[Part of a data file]
###

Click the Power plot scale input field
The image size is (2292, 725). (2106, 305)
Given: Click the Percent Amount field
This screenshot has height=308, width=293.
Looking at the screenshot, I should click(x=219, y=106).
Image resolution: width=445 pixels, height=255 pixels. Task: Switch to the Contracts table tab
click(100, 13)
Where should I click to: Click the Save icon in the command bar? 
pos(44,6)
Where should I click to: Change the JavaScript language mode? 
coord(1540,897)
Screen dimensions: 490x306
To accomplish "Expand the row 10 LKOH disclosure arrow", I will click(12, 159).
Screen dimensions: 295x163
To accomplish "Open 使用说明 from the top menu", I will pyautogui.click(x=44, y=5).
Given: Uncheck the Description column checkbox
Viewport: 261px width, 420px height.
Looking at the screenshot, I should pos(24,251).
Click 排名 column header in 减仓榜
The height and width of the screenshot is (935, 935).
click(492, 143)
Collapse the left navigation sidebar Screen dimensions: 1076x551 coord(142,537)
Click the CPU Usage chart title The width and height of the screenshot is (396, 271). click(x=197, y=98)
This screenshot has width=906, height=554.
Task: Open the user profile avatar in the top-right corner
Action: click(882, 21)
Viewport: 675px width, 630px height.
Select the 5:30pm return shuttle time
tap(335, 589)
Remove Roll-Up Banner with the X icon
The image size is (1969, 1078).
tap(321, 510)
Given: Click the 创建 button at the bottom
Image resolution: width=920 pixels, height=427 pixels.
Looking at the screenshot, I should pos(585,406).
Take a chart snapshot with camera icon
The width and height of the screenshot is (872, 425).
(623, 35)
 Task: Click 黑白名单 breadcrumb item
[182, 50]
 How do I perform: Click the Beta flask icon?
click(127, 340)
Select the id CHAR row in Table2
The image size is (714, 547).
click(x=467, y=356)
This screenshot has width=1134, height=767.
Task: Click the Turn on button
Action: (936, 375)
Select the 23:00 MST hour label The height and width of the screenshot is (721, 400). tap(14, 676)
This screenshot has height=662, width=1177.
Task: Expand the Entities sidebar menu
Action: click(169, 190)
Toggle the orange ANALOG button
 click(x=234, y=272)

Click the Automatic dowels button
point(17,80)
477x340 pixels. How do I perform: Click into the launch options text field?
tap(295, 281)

###

GIVEN INSTRUCTION:
Collect every line of the data above that contains the word "should", and copy each of those lines in full.

EXERCISE SOLUTION:
Looking at the screenshot, I should click(x=219, y=106).
Where should I click to: Click the Save icon in the command bar? 
Where should I click to: Change the JavaScript language mode? 
Looking at the screenshot, I should pos(24,251).
Looking at the screenshot, I should pos(585,406).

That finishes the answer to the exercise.